Machine Learning Tutorial

What It Does

Classifies a set of documents as relevant or non-relevant to a topic. Assesses the probability of a document being relevant to the topic of interest.

When to Use It

Best used for document classification and prioritization when moderate-to-high training resources are available. This functions helps

  1. To decide which documents to keep and which to discard, and
  2. To sort documents in order of relevance to a topic

You must have a training dataset (a set of documents annotated as being relevant or not to the topic of interest) to train the machine learning algorithm. At least 100 training documents are recommended with a minimum of 25 relevant documents; more training data will produce better results. If the training data are randomly chosen from the larger pool of unclassified documents, prediction will be unbiased.

How to Use It

  1. Direct DoCTER to the training file
  2. Specify the column in which the text of the documents in the training file occurs.
  3. Specify the column containing the annotation (0/1; 0 for non-relevant, 1 for relevant) of the training documents.
  4. Direct DoCTER to the unclassified (non-annotated) data.
  5. Specify the column containing the text in the unclassified data file.
  6. Specify desired recall (sensitivity) threshold (0.01-0.99)
  7. Specify any nuisance words (Stopwords) to be removed from consideration, if any.
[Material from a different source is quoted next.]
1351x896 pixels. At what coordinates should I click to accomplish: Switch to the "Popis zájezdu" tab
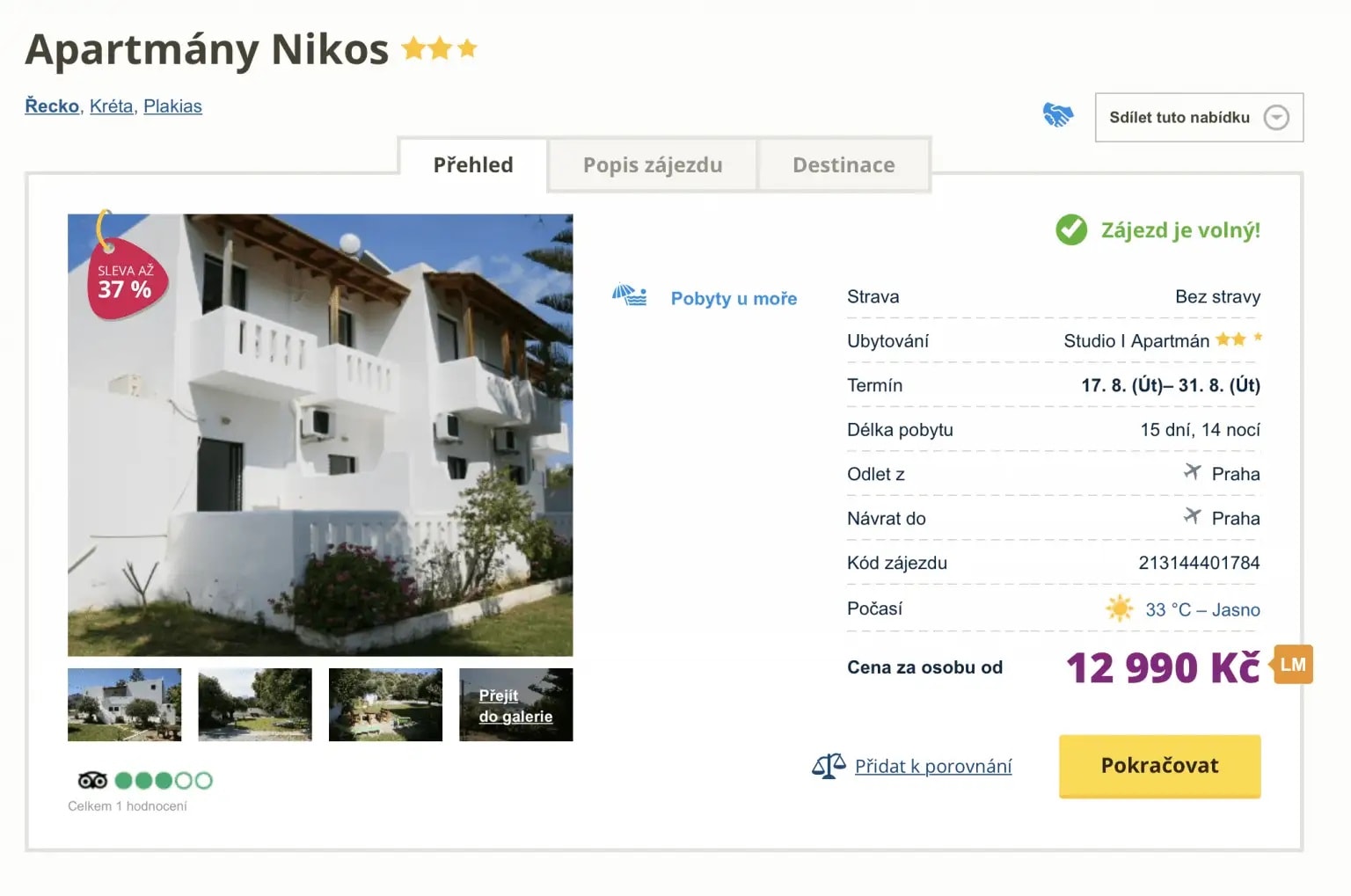pyautogui.click(x=652, y=165)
How to Interpret the Output

Your browser will display a model performance table which presents various statistical performance metrics. In addition, the output csv available for download will contain all the original columns in the input csv, plus two additional output columns:

  1. A "_Pred" column containing a 0/1 (non-relevant/relevant) classification for each document, and
  2. A "_Prob" column containing the probability score of relevance for each document.